Collaborazione tra Soprintendenza e Protezione civile regionale per la formazione dei volontari impegnati in interventi in caso di calamità

Salvaguardare i beni culturali in caso di terremoto. È l'obiettivo della convenzione firmata oggi dall'assessore regionale con delega alla Protezione civile Paolo Panontin e dal soprintendente alle Belle arti e Paesaggio del Friuli Venezia Giulia Corrado Azzollini.

La firma del documento è avvenuta nell'ambito del convegno "Ricostruire la memoria-Il patrimonio culturale del Friuli a quarant'anni dal terremoto", organizzato dalla stessa Soprintendenza e dall'Azienda speciale Villa Manin nell'auditorium della Regione a Udine in occasione delle manifestazioni per il quarantennale del sisma che ha colpito il Friuli nel 1976.

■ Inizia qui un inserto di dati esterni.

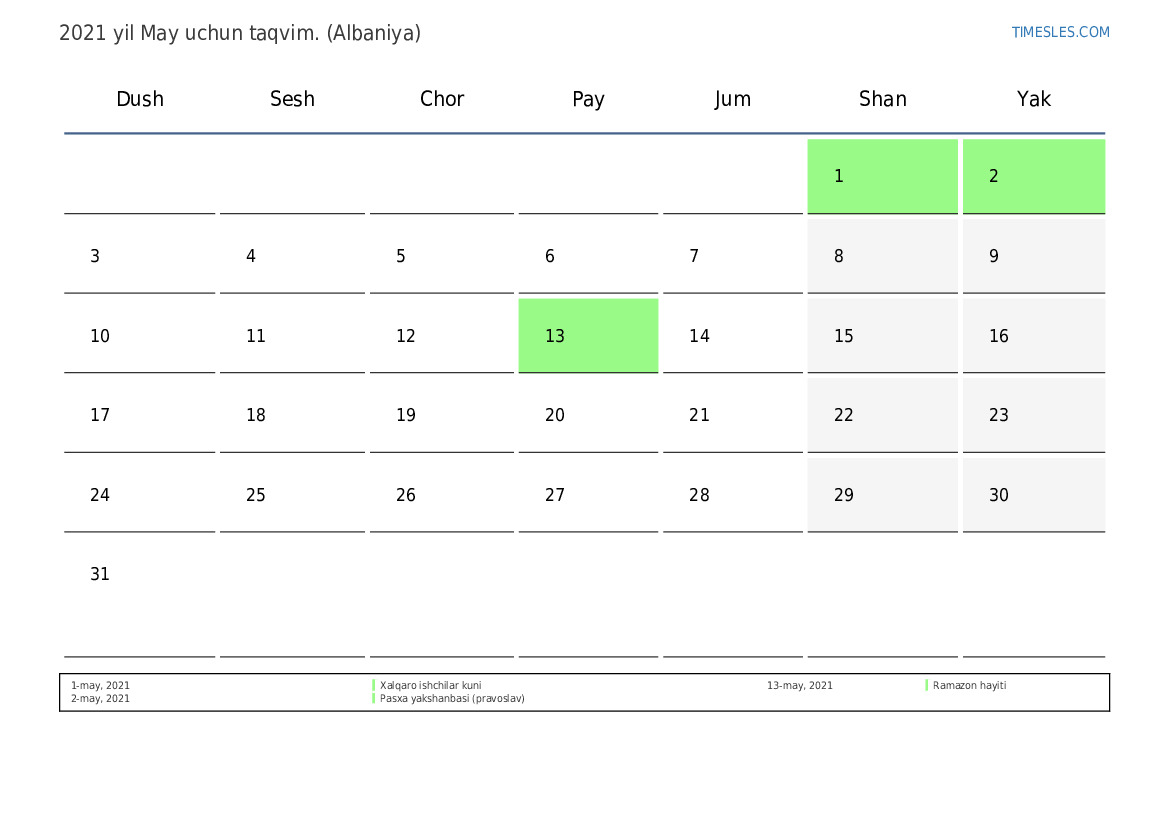Click the 1-may, 2021 legend date
Screen dimensions: 1169x827
[x=100, y=686]
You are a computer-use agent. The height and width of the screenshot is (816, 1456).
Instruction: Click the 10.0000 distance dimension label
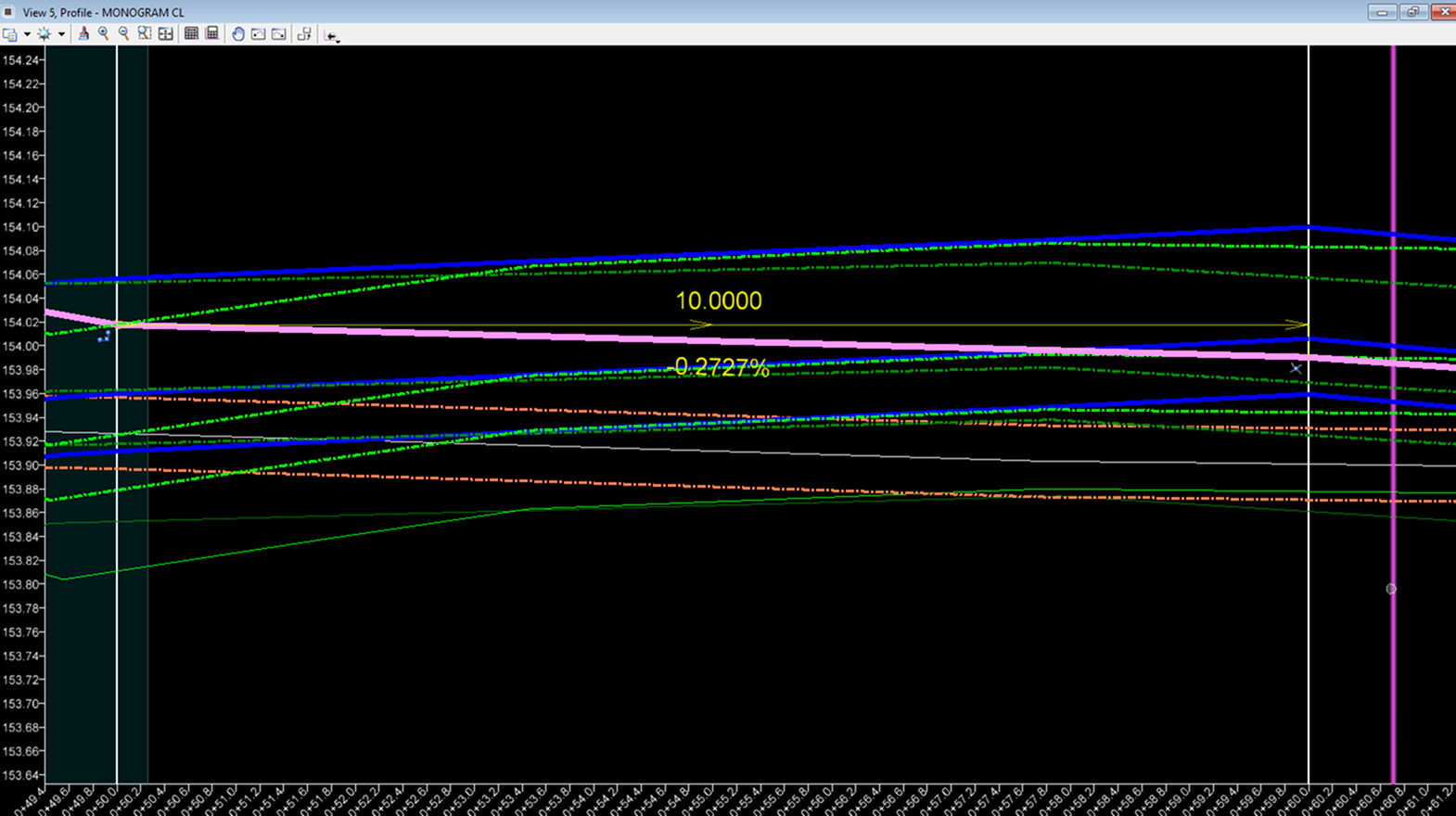click(719, 301)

La convenzione apre una collaborazione tra Soprintendenza e Protezione civile regionale per la formazione dei volontari nel campo degli interventi necessari alla messa in sicurezza dei beni
culturali mobili in caso di calamità.

I primi corsi, tenuti dai funzionari storici dell'arte della Soprintendenza, prenderanno avvio nel prossimo mese di giugno, in preparazione dell'esercitazione nazionale in materia sismica denominata "FVG40exe", già calendarizzata per settembre, e proseguiranno in autunno. Molti sono infatti i gruppi comunali di Protezione civile interessati ad avvicinarsi con le competenze necessarie a questa importante attività di supporto agli addetti ai lavori, specie nelle fasi della prima emergenza.